Between a tattoo parlor and an adult entertainment store (call 989-LUST), a dirty-white “Hotel” on a haggard blue awning invites me in, and up the carpeted steps. Like most San Francisco streets—if you pause a moment in your rush—the hotel’s fragrance is a soft mixture of B.O. and urine, with hints of dust and smoke. Where one scent stops and another begins, I defy you to identify.
The room, 10x10 ft—fifteen dollars more than the 8x8—is more inviting than I’d hoped. I don’t know what color fuchsia is, but I’m tempted to say that is the color of the small dresser and nightstand. A thin comforter on the twin bed matches the burgundy freckles in the teal carpet. There’s a mirror on one wall, and a painting of an impressionist’s river on the other. Other artifacts complete the ambience: a lamp, a dining room chair, a small sink, and an indentation in the wall (meant as a closet).
And the smell! Oh, glory of glories! It smells like... a hotel room! A crisp, sanitary scent. This quickly wears off, of course, but it is enough to give me at least a moment’s illusion that this is not hell. I drop two bills for a week. This is my new home.
This particular stretch of Broadway, between Montgomery and Columbus, is known affectionately (my guide book assures me) as The Strip, and is saturated with "adult entertainment": strip clubs, burlesque shows, peep shows, video and paraphernalia stores. This seems intimidating, but thankfully this strip is just that—a thin sliver, quickly bypassed. A block away begins my journey with the Beat writers and SF literati of the past. North Beach (which is not a beach, but a neighborhood) lies northwest, and creeps up Telegraph Hill’s sloping west side. This is where literature was born in the 50’s. It makes me wish wish I’d read something by Kerouac. And two blocks away, Washington Square spreads before Saints Peter and Paul Church, which towers briefly before being dwarfed by Coit Tower atop the hill to the east.

Dataset:
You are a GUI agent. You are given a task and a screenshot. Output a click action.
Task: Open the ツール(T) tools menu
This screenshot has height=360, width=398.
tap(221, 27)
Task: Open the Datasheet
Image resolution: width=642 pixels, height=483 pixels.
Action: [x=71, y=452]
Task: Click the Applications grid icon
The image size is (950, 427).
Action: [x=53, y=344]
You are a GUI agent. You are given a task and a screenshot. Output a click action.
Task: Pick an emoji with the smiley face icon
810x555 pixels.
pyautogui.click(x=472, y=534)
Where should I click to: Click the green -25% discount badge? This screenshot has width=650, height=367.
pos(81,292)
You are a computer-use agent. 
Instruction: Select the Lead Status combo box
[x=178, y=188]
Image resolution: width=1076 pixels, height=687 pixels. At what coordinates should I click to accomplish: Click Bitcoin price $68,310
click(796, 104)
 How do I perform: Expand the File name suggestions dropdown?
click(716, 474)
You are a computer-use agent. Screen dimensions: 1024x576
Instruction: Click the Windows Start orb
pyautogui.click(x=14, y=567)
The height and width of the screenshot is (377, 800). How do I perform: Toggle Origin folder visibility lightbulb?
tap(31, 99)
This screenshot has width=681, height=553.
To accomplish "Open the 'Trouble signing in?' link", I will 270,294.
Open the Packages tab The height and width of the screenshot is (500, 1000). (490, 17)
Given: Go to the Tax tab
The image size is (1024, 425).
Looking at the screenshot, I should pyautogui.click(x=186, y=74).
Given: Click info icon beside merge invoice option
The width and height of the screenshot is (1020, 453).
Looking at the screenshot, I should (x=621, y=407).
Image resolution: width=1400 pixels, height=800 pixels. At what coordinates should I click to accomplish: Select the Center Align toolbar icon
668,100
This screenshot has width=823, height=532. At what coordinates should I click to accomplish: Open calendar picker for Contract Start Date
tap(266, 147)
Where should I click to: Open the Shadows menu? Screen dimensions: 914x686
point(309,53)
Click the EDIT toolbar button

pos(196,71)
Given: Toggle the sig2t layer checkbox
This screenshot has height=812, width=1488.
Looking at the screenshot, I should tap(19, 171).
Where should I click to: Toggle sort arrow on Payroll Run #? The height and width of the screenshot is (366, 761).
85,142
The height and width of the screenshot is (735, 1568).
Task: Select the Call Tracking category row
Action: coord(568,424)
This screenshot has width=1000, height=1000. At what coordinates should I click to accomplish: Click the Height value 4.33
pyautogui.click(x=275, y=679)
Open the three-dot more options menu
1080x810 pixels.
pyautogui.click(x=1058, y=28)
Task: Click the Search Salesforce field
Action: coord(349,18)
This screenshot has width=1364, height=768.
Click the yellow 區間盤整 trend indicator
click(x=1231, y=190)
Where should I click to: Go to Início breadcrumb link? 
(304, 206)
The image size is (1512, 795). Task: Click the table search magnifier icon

Directions:
a – Quote the San Francisco hotel passage word for word, from "The room, 10x10" to "my new home.".
b – Write the next part of the San Francisco hotel passage, beginning after its final sentence.

Results of the tasks:
a –
The room, 10x10 ft—fifteen dollars more than the 8x8—is more inviting than I’d hoped. I don’t know what color fuchsia is, but I’m tempted to say that is the color of the small dresser and nightstand. A thin comforter on the twin bed matches the burgundy freckles in the teal carpet. There’s a mirror on one wall, and a painting of an impressionist’s river on the other. Other artifacts complete the ambience: a lamp, a dining room chair, a small sink, and an indentation in the wall (meant as a closet).
And the smell! Oh, glory of glories! It smells like... a hotel room! A crisp, sanitary scent. This quickly wears off, of course, but it is enough to give me at least a moment’s illusion that this is not hell. I drop two bills for a week. This is my new home.

b –
Three weeks later.
I’m being evicted.
Yeah. I’m being kicked out of my $200 a week, 10x10, stinky, infected, roach-infested hotel room. I have 24 hours to get the hell out.
Why? you ask. Good question. Is it because I didn’t pay my rent? No. Hmm. Was I boisterous and disturbing to the other guests? Of course not. Well, maybe I left the front door unlocked at night, letting in strippers and bums? Unfortunately, no. Then what?
I haven’t been at my job long enough.
No, I didn’t just change the subject. That’s the answer. I had to fill out some bullshit rental application (already ridiculous for this prepay-by-the-week situation), and the rental gods deemed my 3 months on the job insufficient (and apparently they don’t care about my previous employment).
I find this entertaining—in a kick-me-in-groin, catch-22 kind of way—because of course the only reason I’m in this shithole is because I’ve only been in town 3 months and I haven’t established myself and found a permanent place to live. Why else would I be here?!
The manager seems like kind of an asshole, and this whole system they have here is just effed up. I really don’t believe I’m getting kicked out because I haven’t had a job long enough, although I can’t imagine what the real reason would be.
Whatever the case, it’s “So long, Stinktown,” for me.